Bleeding it dry

Shocking!

Cor blimey I nearly blew my head off. Shorting capacitors, particularly large ones is a very scary experience. I had removed the rectification board from the mains board of the power supply project. Here’s the board:

The burn mark where I shorted a fully-charged cap

The burn mark where I shorted a fully-charged cap


Mains rectification and filtering board, note the humungoid caps!

Mains rectification and filtering board, note the humungoid caps!

I have noted rather absent mindedly in the past how I should remember to add some bleeder resistors to make the board safe when I power it off so I don’t kill myself when I try to make modifications to it. Well the short of it was “I was just about to”. Last time I used the power supply, I was only using the positive side of the symmetrical supply to test my pre-regulator circuit. When I was finished, I connected to a 30Ω power resistor to discharge the capacitors. Thinking it safe, I gingerly removed the power board just now and thinking “oh I’ll just be double safe” I shorted one of the caps with my screwdriver. BANG.

How on earth did this happen? Didn’t I discharge the cap last time I used it?

The answer is no. I did drain the caps from the positive side, but I never touched the negative side and both were still fully charged! My extra diligence and paranoia just saved my life. Had I shorted that with my finger I would probably be dead as a door nail now.

Best practices (or how not kill yourself by being stupid)

It always pays to be doubly, triply and quadruply sure. Those who own firearms will always tell you to always assume it is loaded and treat it gingerly and with appropriate respect for a deadly weapon. The same applies to electronics.

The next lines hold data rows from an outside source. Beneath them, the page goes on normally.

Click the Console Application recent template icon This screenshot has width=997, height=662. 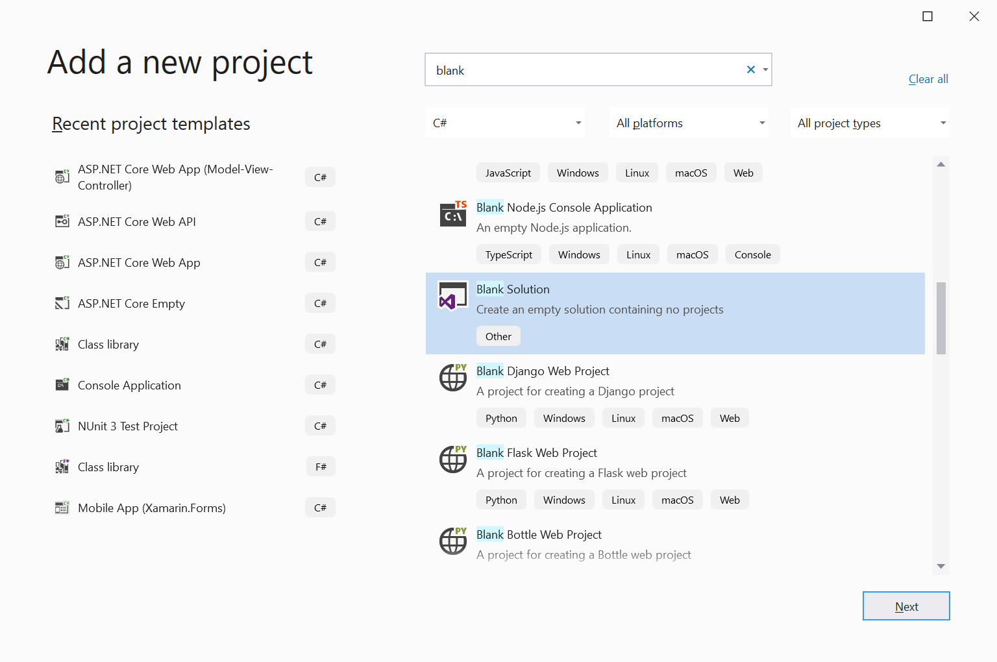tap(62, 385)
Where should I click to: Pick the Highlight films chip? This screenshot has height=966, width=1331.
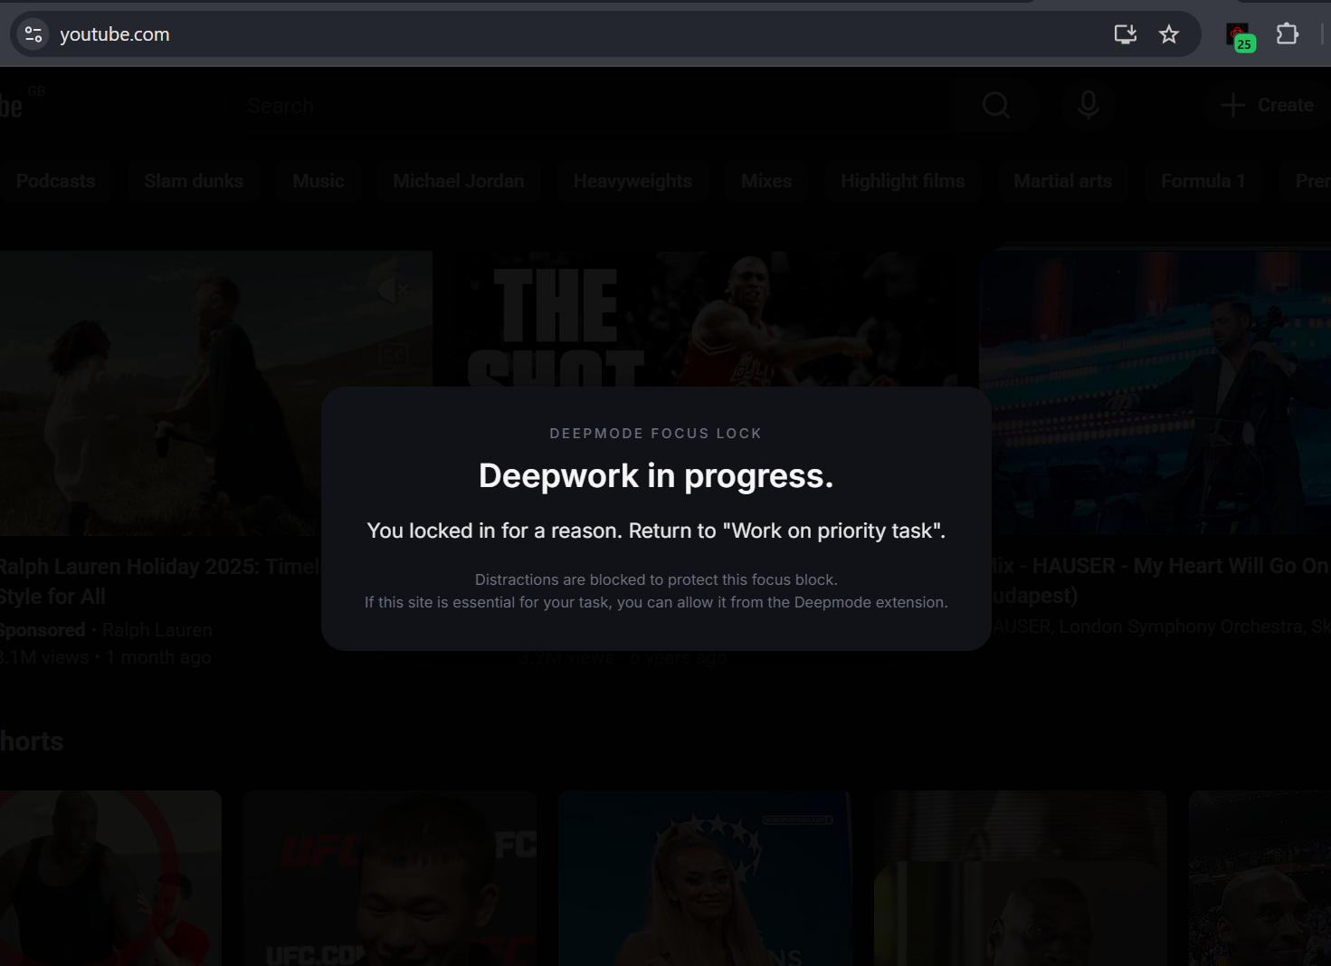902,181
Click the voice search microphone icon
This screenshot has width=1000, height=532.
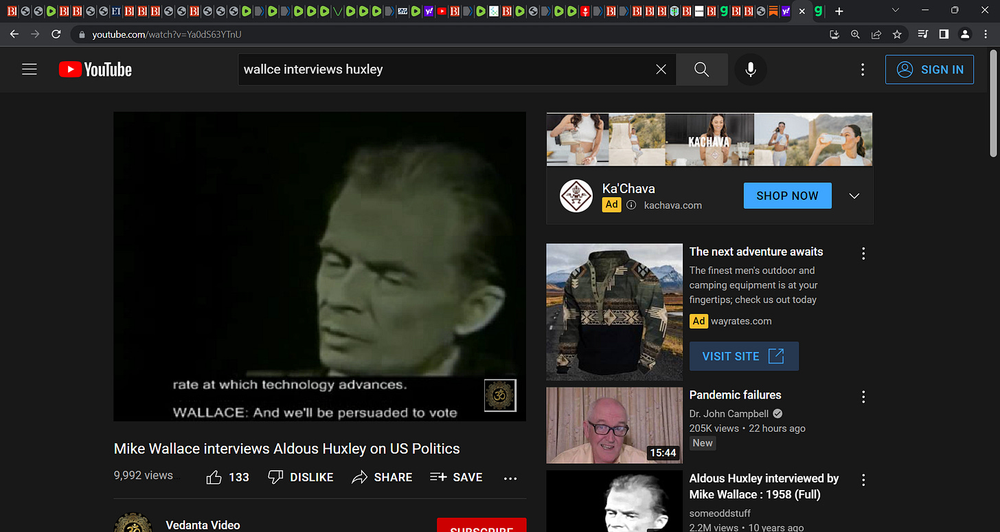[750, 69]
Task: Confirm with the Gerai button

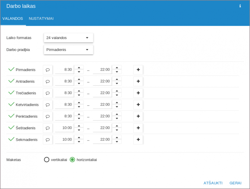Action: click(x=235, y=183)

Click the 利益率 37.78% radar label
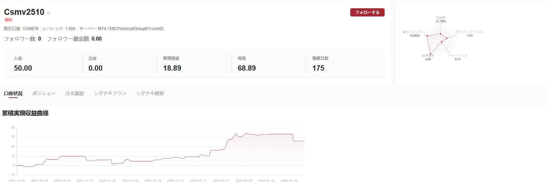coord(441,19)
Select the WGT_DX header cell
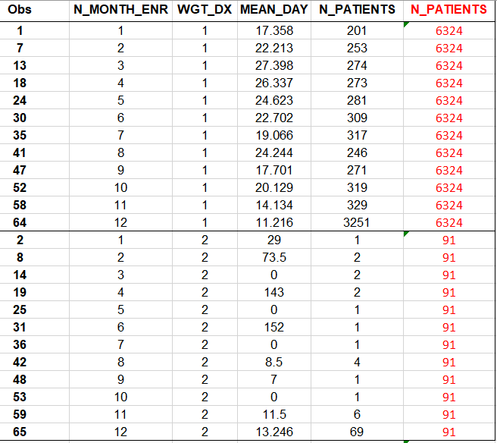Image resolution: width=497 pixels, height=443 pixels. pyautogui.click(x=204, y=10)
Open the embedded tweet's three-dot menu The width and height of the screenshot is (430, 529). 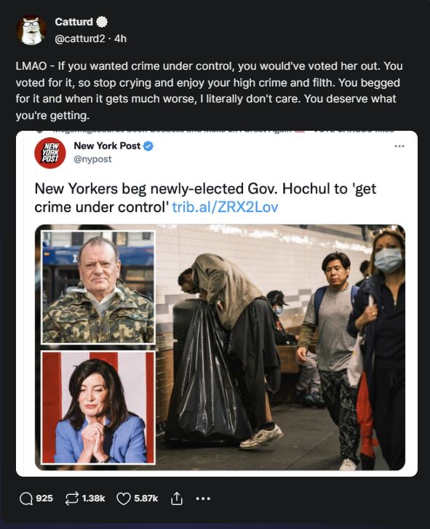click(399, 146)
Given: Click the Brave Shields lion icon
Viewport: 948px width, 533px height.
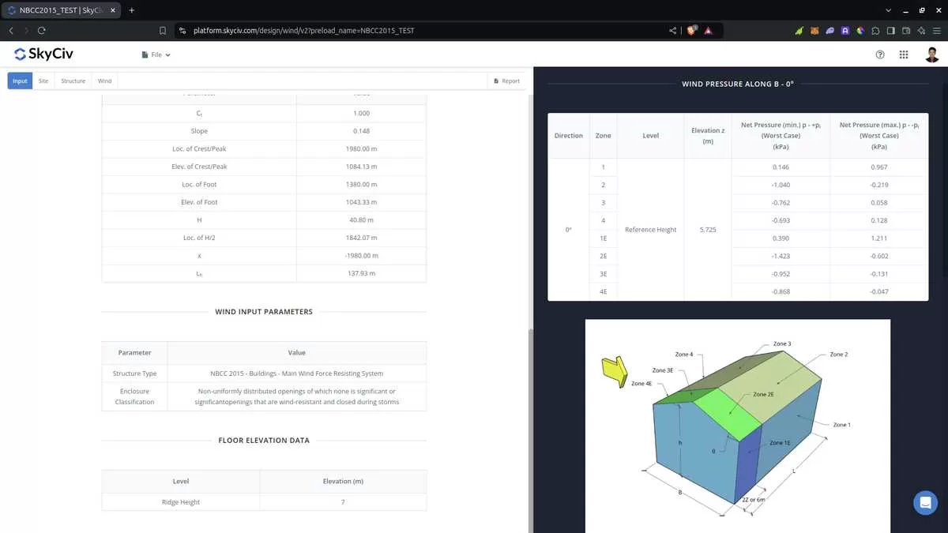Looking at the screenshot, I should (x=692, y=31).
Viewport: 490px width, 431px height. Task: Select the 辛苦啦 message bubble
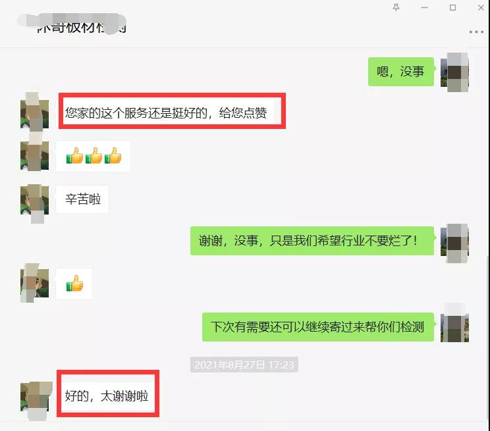(x=82, y=199)
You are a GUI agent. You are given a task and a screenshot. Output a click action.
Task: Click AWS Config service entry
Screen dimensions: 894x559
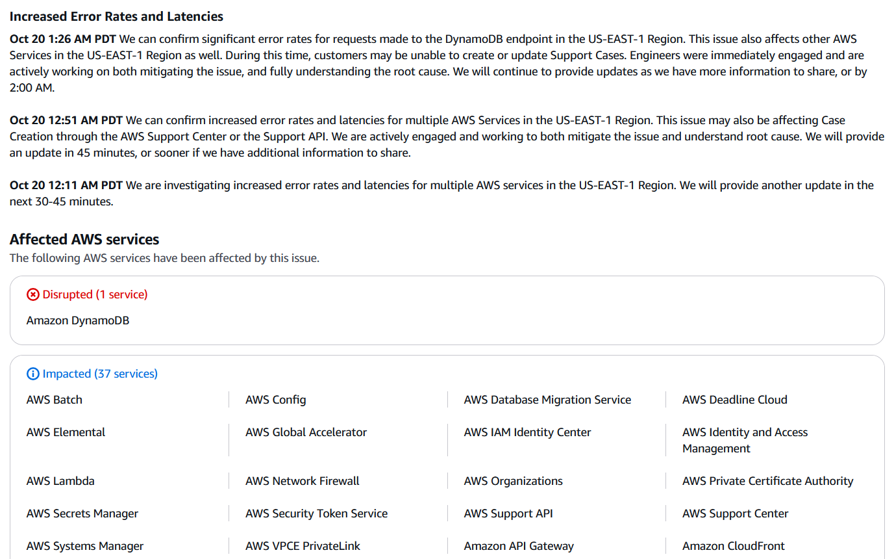tap(276, 400)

If you know you are working with high voltages, high currents and/or have large capacitors present, always assume they are charged and treat them carefully.

Keep fingers and metal objects well away from exposed contacts, PCB traces, or anything vaguely conductive. I would go a step further and say do not touch it at all unless you are 100% sure it is not plugged in and all capacitors are completely discharged.

I was going on the assumption that these caps were indeed discharged, but just to be safe I would short the terminals using an insulated screwdriver just to be doubly sure. I was not expecting a big spark and a bang, but I’m alive, unharmed and very glad of my cautious instincts.

Let that be a lesson to us all.

Bleeding it dry

I did mention that I drained 2 of four capacitors last time I used it using a 30Ω power resistor. This is common and accepted practice for discharging capacitors safely. Shorting the terminals with a screwdriver is also commonly done but isn’t the safest thing in the world and anyone with any experience will tell you to use a resistor and measure the voltage across the terminals to be sure it’s drained. Using a screwdriver or other conductive object, since the resistance is very very low, will make a dramatic discharge, spark and bang which could scare you into touching something you shouldn’t, start a fire, damage the screwdriver (it will weld metal) and if the tool is not insulated or you are accidentally touching a conductive part – kill you anyway.

This is why there are warnings on the back of every piece of equipment you own telling you emphatically not to open it. All power supplies have capacitors in them, and even if measures are taken to discharge them on power-down, those could fail so it’s best to keep inexperienced hands out.

Going with the safer option, we can manually use a power resistor, one that can handle the power going through it, to safely and steadily discharge our capacitors. Well you may ask, why not just build the resistor into the design so that when it’s powered off the caps are automatically discharged? This is, in fact, done all the time and are known as “bleeder resistors”.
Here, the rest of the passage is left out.